Your son can do what ever he wants to get the amount into the savings account. If he wants to ask mom for $20/week for ‘stuff’ and plunk it in there or if he sells stuff or gets a job. That’s up to him. Honestly, in some areas, he could earn the whole $3K with a $120 mower over the course of the summer. But either way, he’ll learn to set a goal and save toward it without the goal being totally beyond his abilities given the time frame.
Congrats of your boy’s accomplishments. You must be very proud.
“I hate the idea of causes, and if I had to choose between betraying my country and betraying my friend, I hope I should have the guts to betray my country.”
–E.M. Forster
Since this seems to be the initial question, you really didn’t need to put in one single word about your ex’s financial situation.
Your quandary is really: 1) do I pay for the whole thing to give my son this experience? or 2) do I make the kid pay for 1/2 so he learns to earn the luxury items he wants? Right?
If you decide to make him pay 1/2, a decision at which you seem to arrived, it shouldn’t matter to you where he gets the other half, as long it was in an honest endeavor, right?

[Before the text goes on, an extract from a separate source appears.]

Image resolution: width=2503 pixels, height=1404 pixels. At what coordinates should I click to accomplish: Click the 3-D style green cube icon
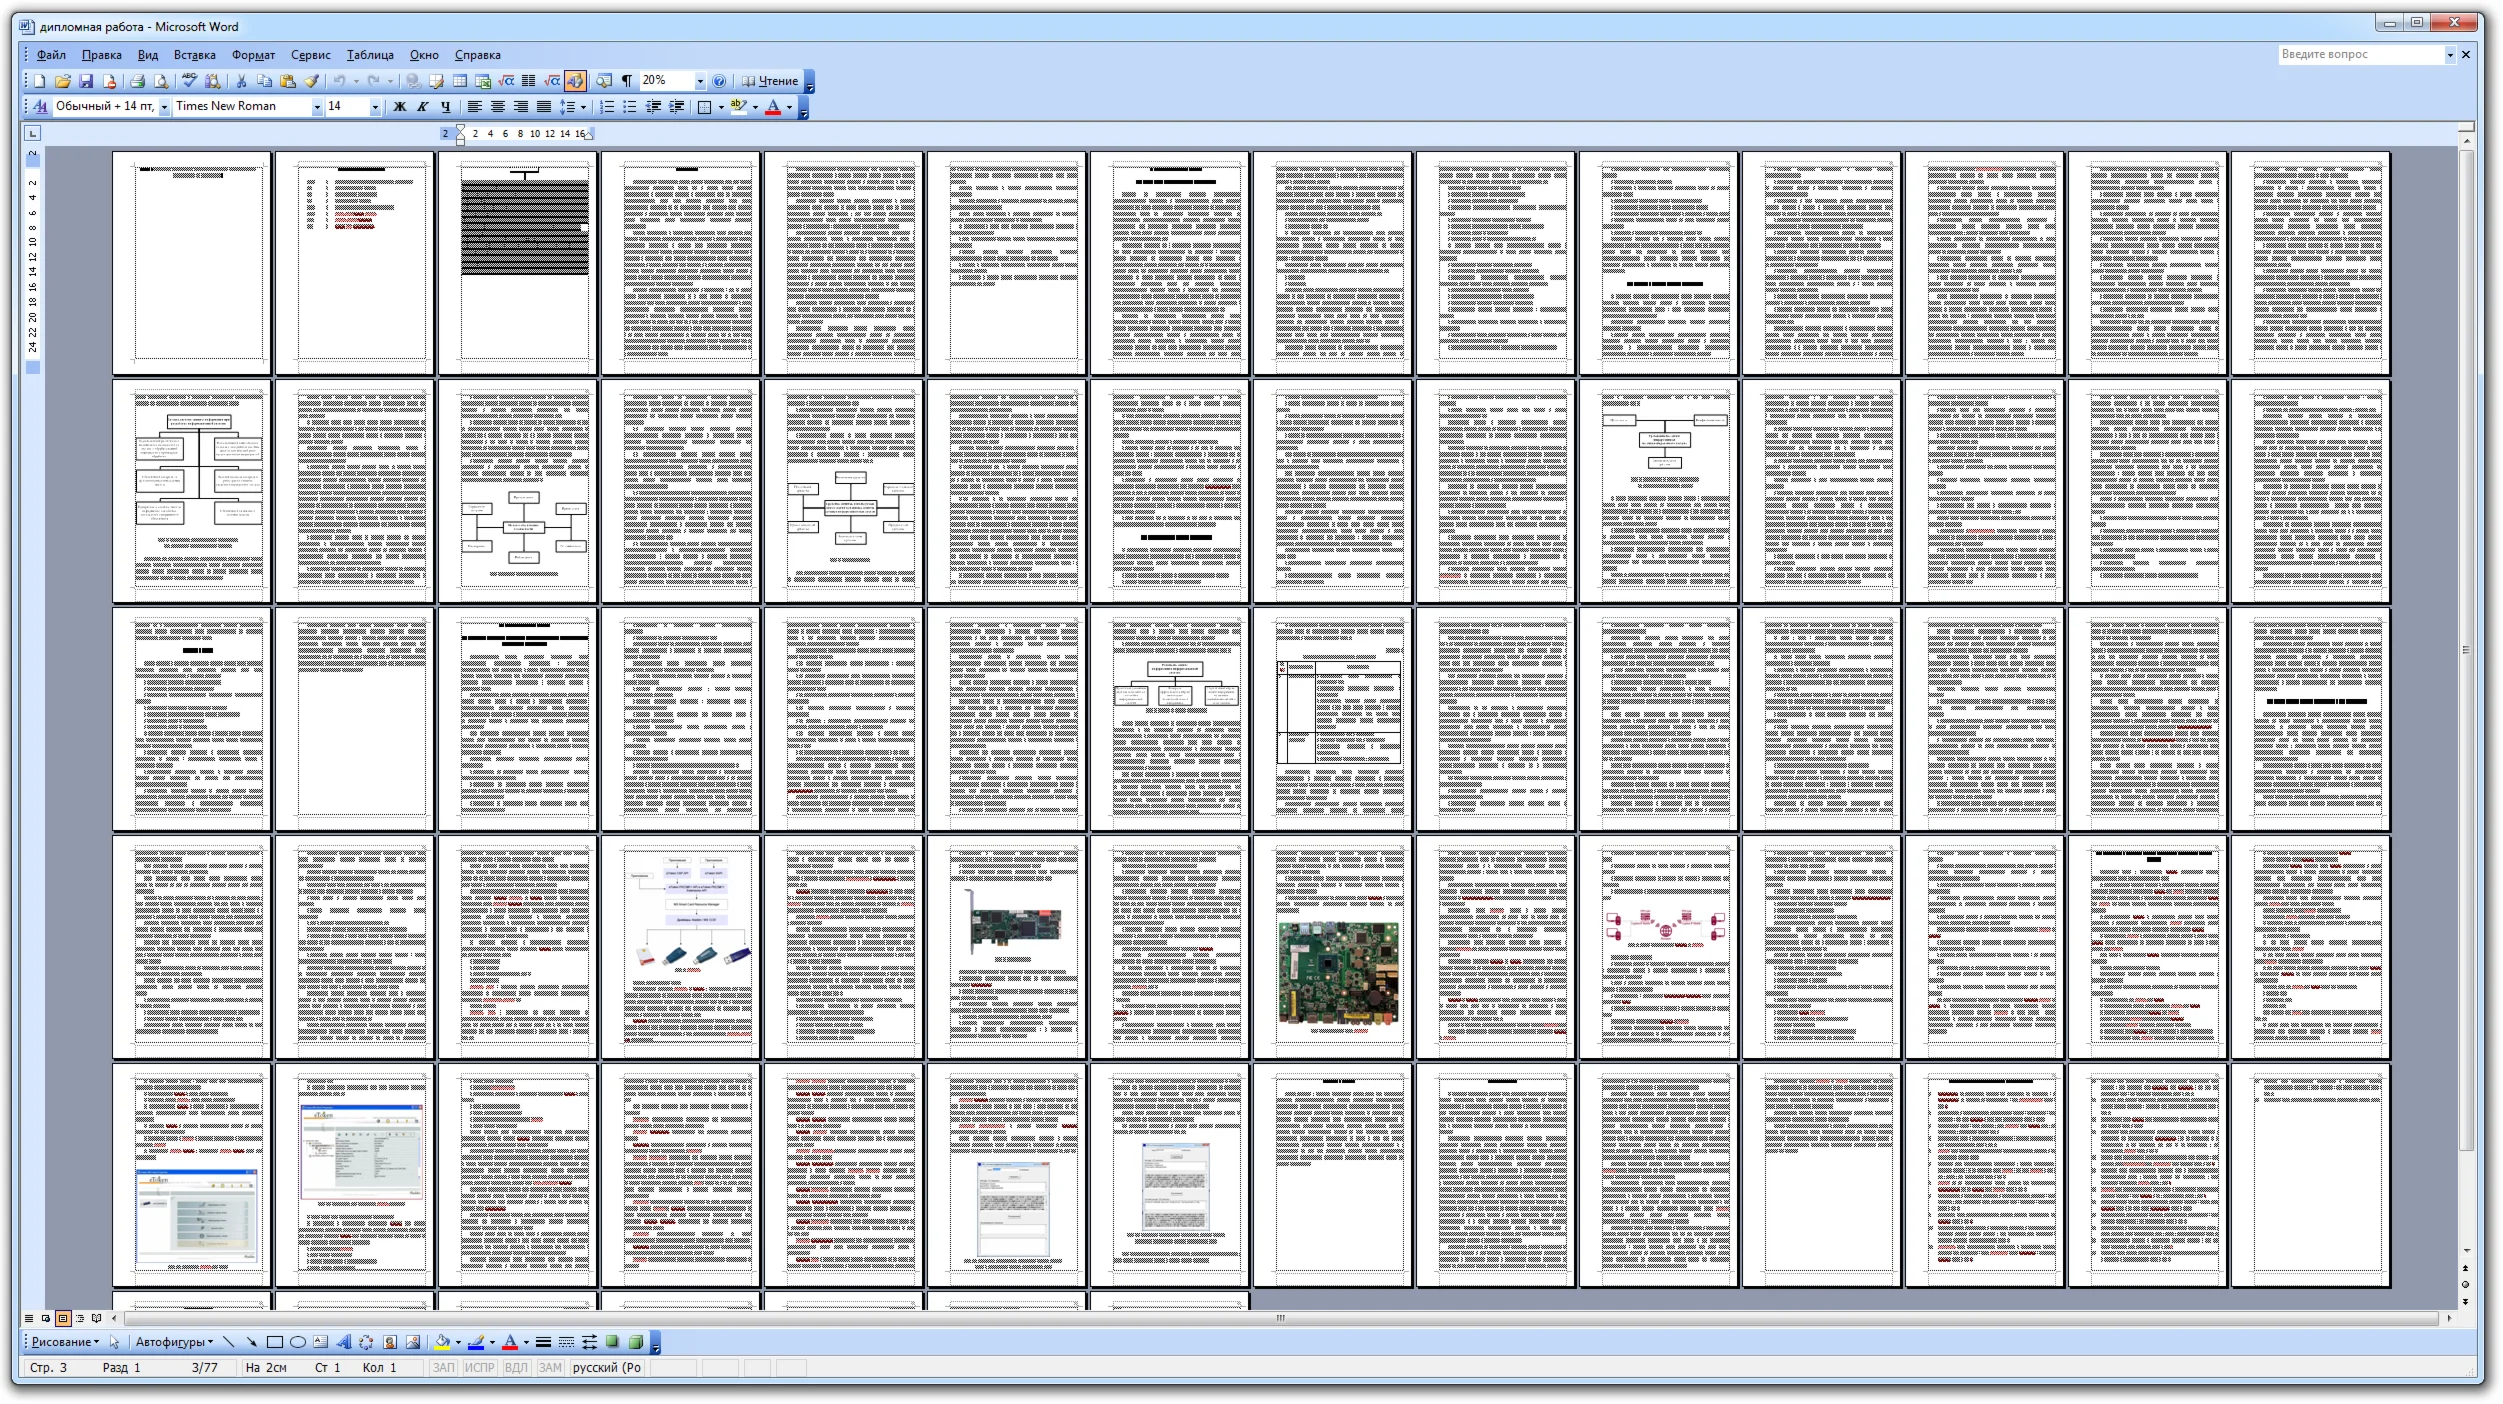click(635, 1342)
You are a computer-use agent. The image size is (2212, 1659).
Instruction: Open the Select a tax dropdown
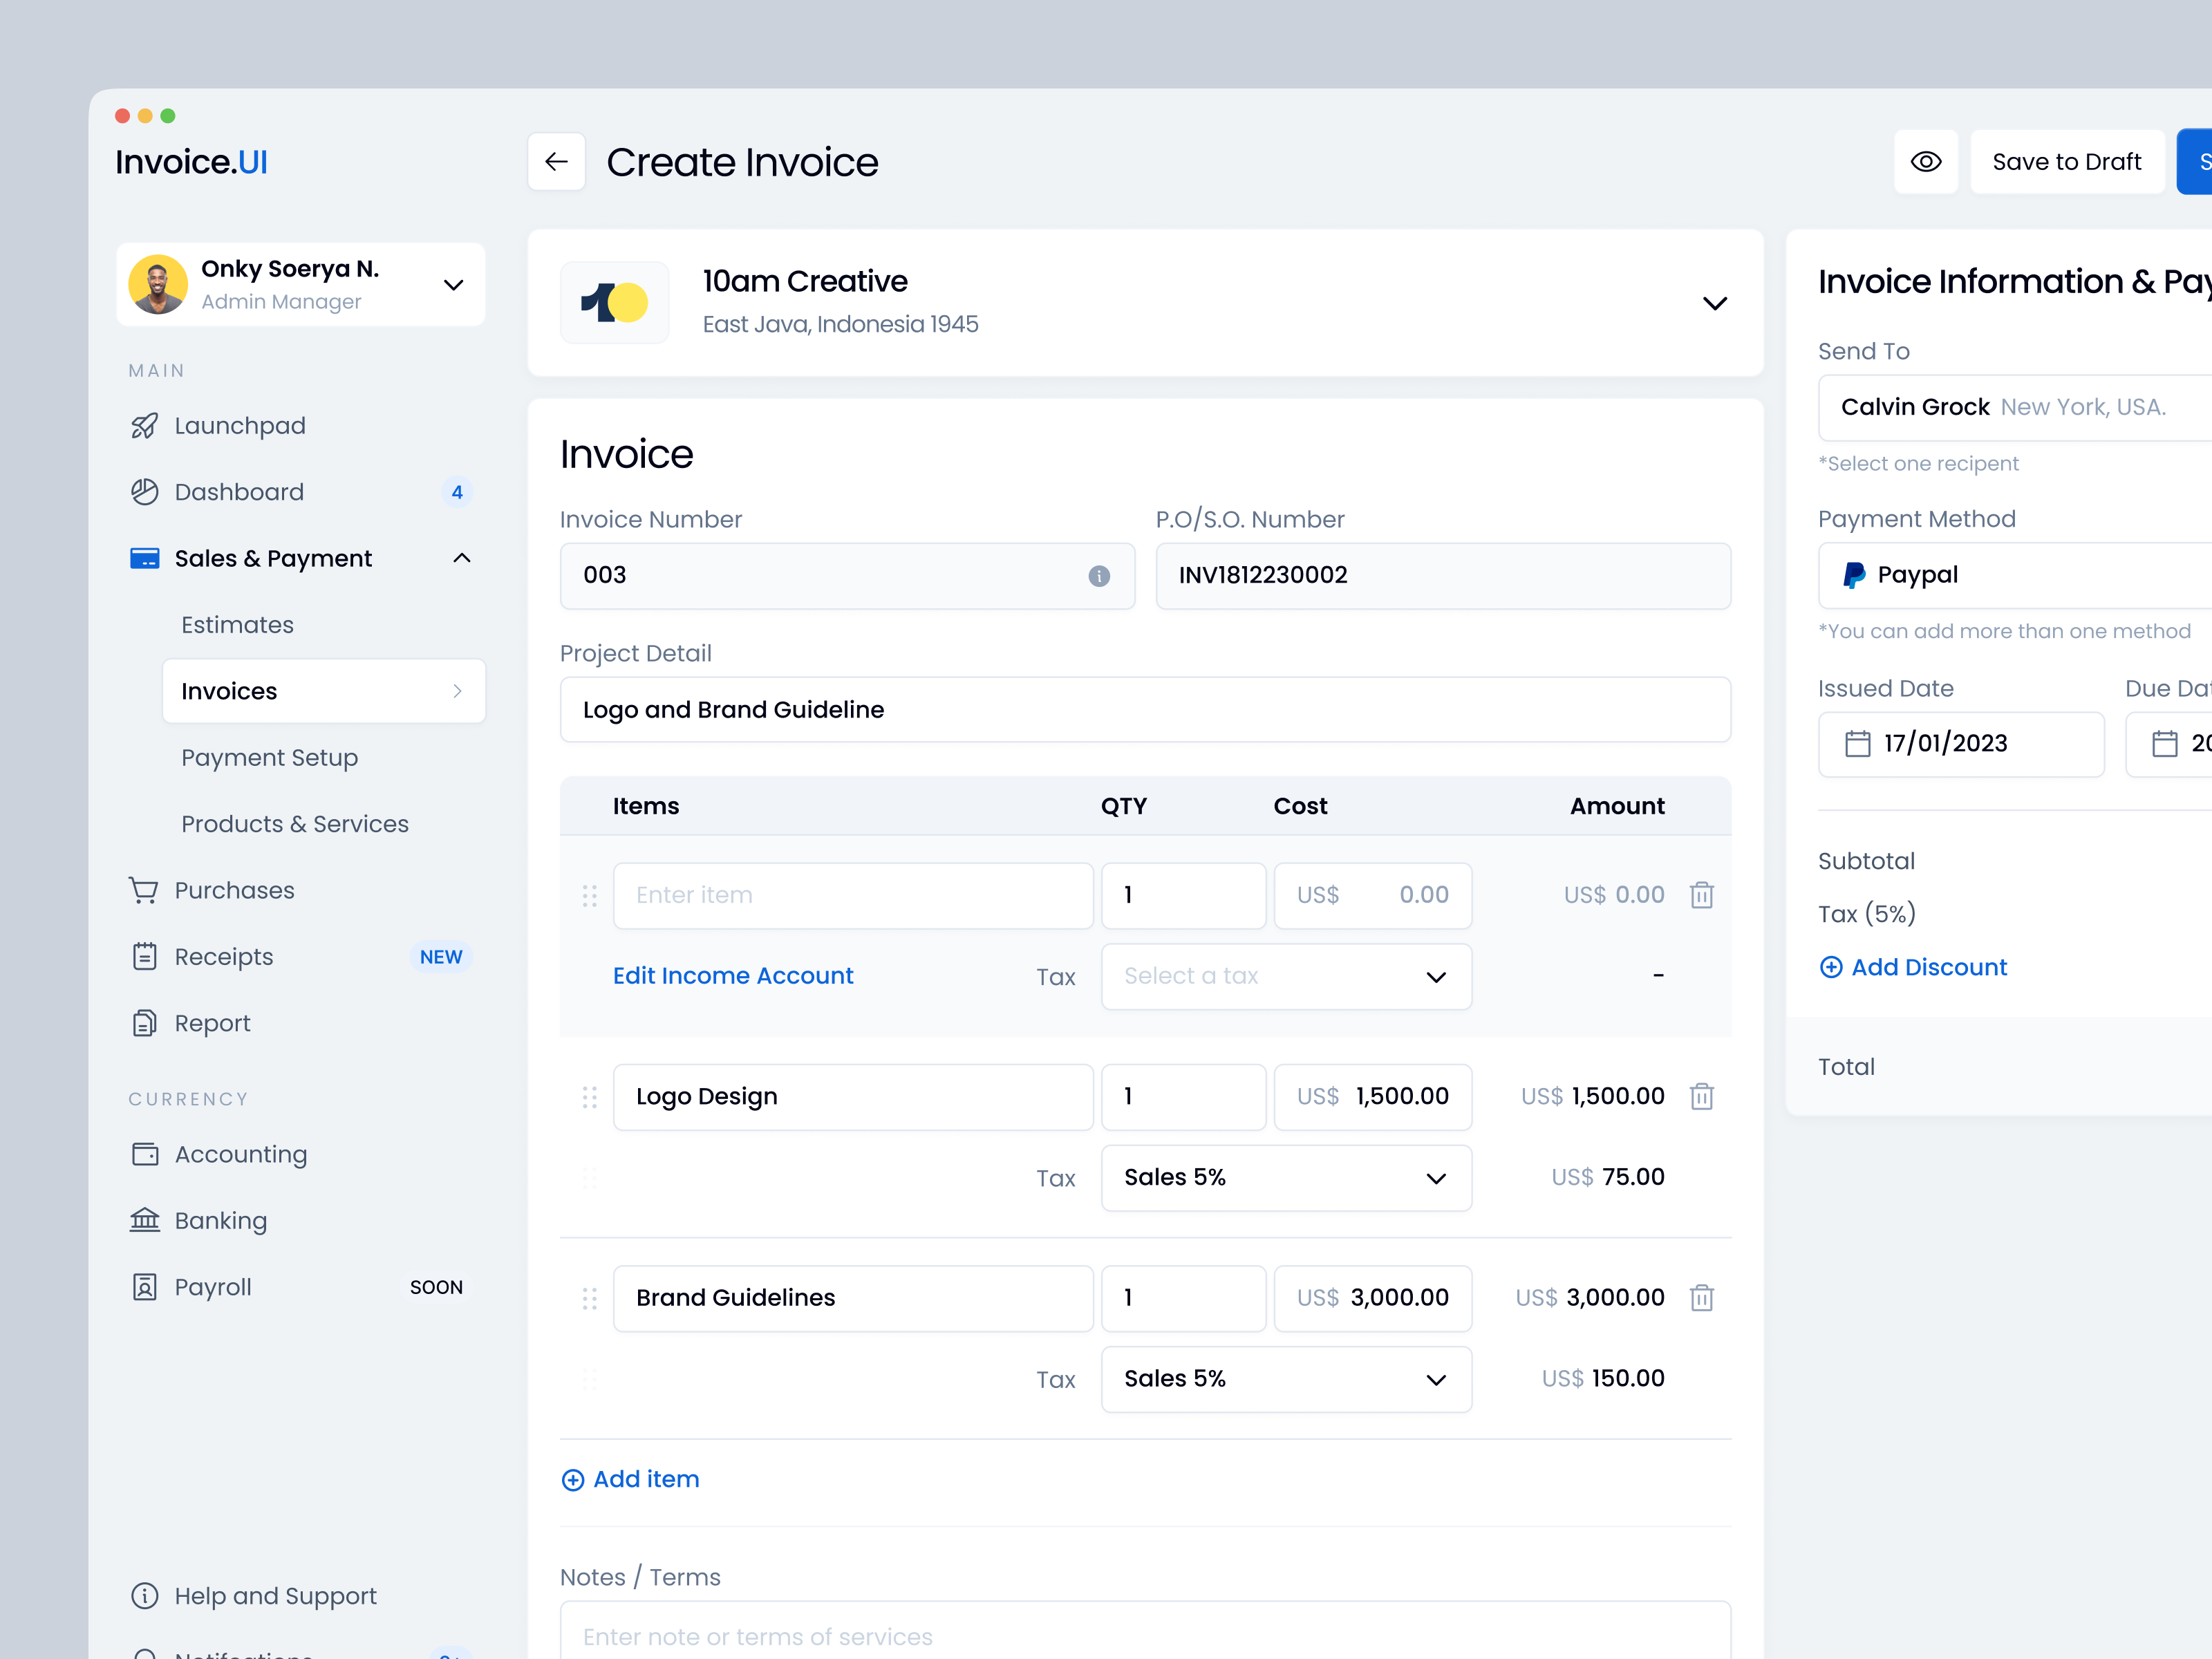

You pay child support. Good for you. That has nothing to do with anything here. This is an “extra” that you, and your son, both know your ex cannot afford. Move on.
Further, you don’t say why you moved the court to reduce your child support obligation, or if it was indeed reduced, but if your son knows about that, to him you could well be just a greedy dipship who’s been shorting him for years. Just sayin’.
Wow just wow. Sorry Omar Little Seems you just have the wrong set of genitals to pose this question here.
I have no doubt next year as soon as she doesn’t see your son as another source of income she will be kicking his butt out of the house and to the curb.